*Written instruction*:
Present every line of the data below as a Markdown table with the columns "Row" and "Content", one numbered row per line, skipping blank lines. Leave the pictures out of the answer.

*Exercise materials*:
□ □ □ □

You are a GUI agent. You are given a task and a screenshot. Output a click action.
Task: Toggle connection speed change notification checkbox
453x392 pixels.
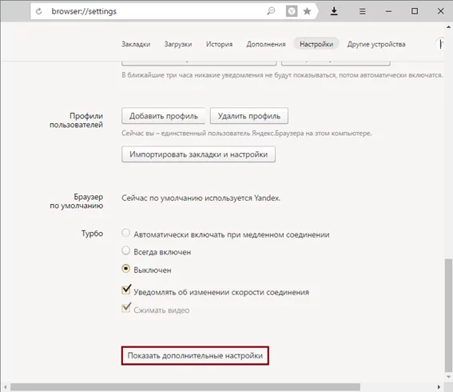point(126,290)
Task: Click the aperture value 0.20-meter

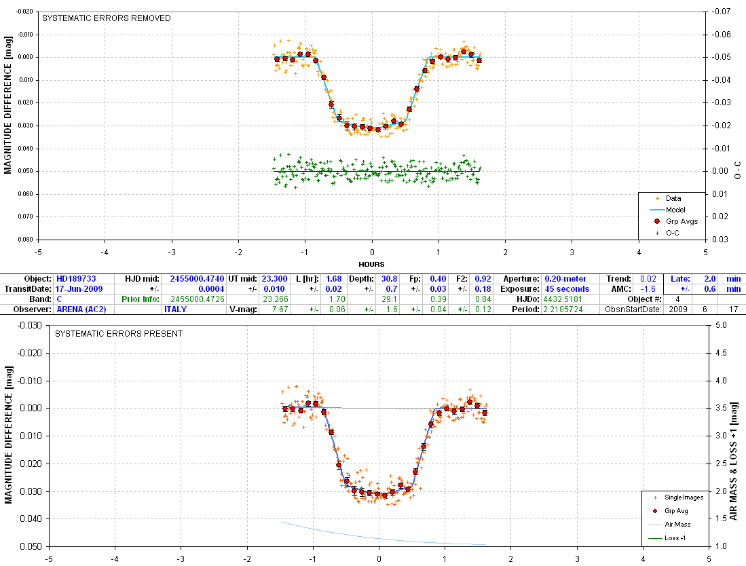Action: coord(566,279)
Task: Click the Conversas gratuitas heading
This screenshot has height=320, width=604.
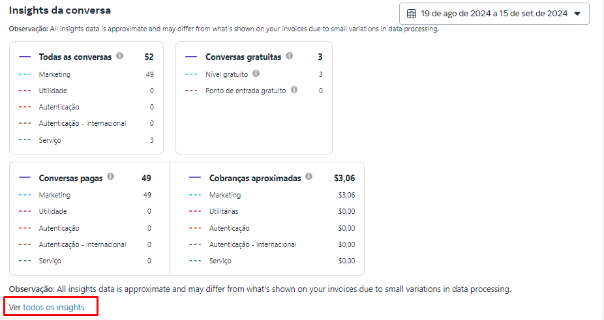Action: [x=243, y=57]
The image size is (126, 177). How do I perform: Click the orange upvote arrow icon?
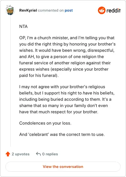point(8,154)
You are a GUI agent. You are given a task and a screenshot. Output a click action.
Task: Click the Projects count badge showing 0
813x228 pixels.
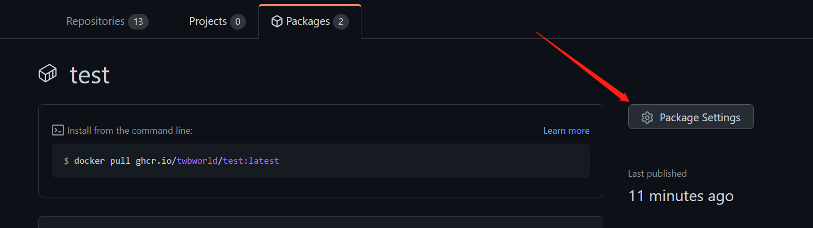(x=238, y=22)
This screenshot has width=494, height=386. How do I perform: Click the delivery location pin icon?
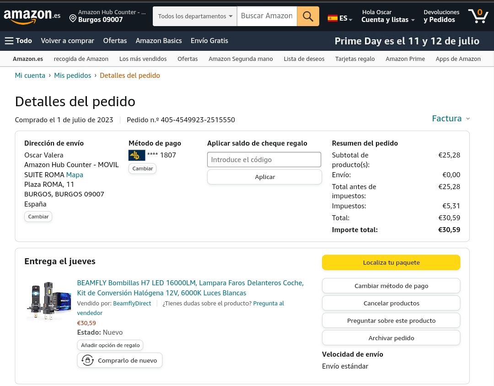[x=73, y=18]
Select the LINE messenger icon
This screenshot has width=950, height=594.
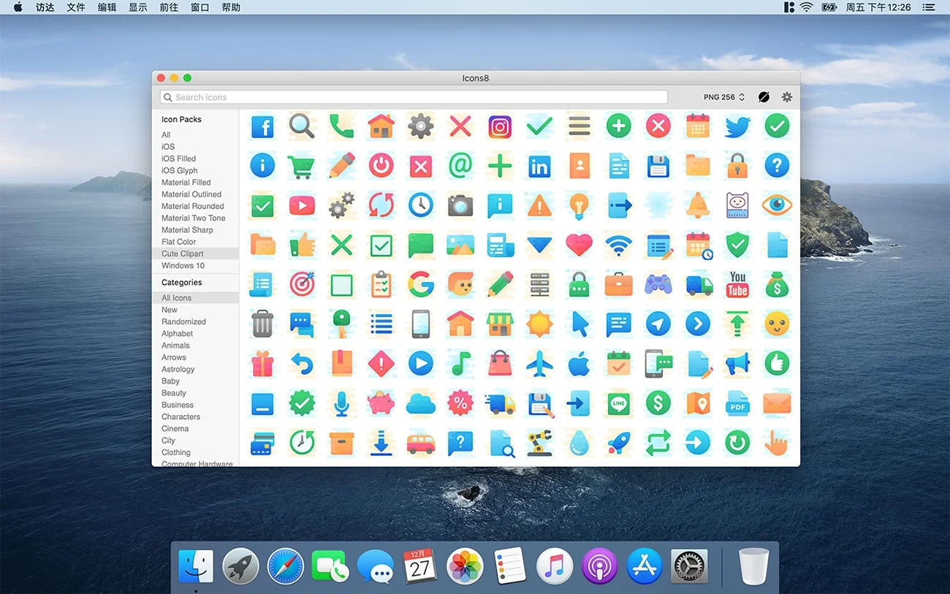(x=618, y=403)
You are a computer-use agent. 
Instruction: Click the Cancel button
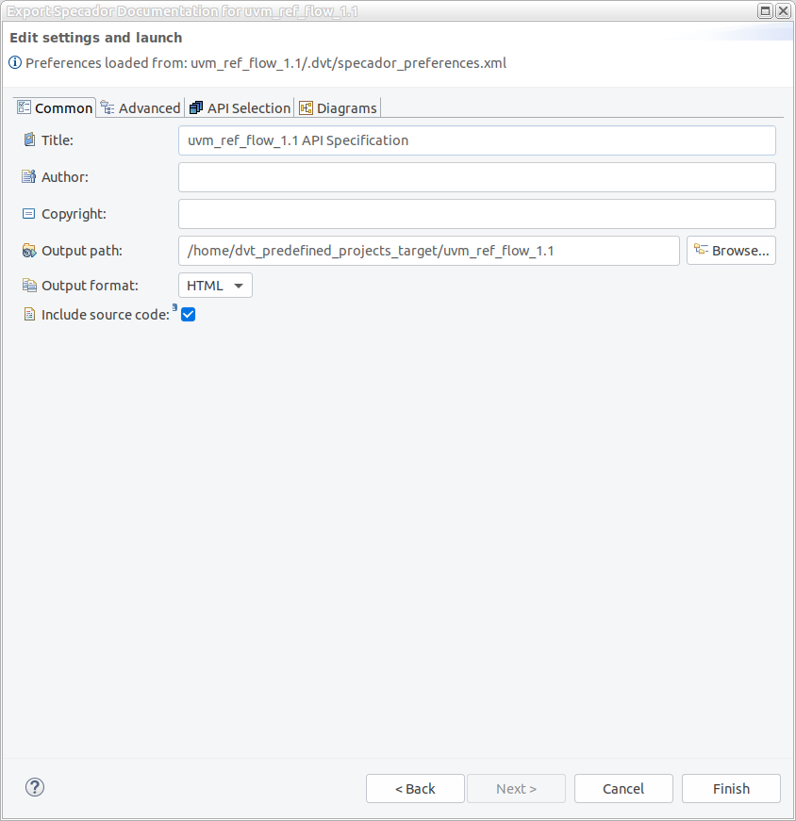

□ □ □ □

*Worked answer*:
| Row | Content |
|---|---|
| 1 | You are a GUI agent. You are given a task and a screenshot. Output a click action. |
| 2 | Task: Toggle connection speed change notification checkbox |
| 3 | 453x392 pixels. |
| 4 | point(126,290) |
| 5 | Task: Click the aperture value 0.20-meter |
| 6 | Action: coord(566,279) |
| 7 | Task: Click the Conversas gratuitas heading |
| 8 | This screenshot has height=320, width=604. |
| 9 | Action: [x=243, y=57] |
| 10 | The image size is (126, 177). How do I perform: Click the orange upvote arrow icon? |
| 11 | point(8,154) |
| 12 | You are a GUI agent. You are given a task and a screenshot. Output a click action. |
| 13 | Task: Click the Projects count badge showing 0 |
| 14 | 813x228 pixels. |
| 15 | (x=238, y=22) |
| 16 | This screenshot has width=494, height=386. How do I perform: Click the delivery location pin icon? |
| 17 | [x=73, y=18] |
| 18 | Select the LINE messenger icon |
| 19 | This screenshot has width=950, height=594. |
| 20 | (x=618, y=403) |
| 21 | You are a computer-use agent.  |
| 22 | Instruction: Click the Cancel button |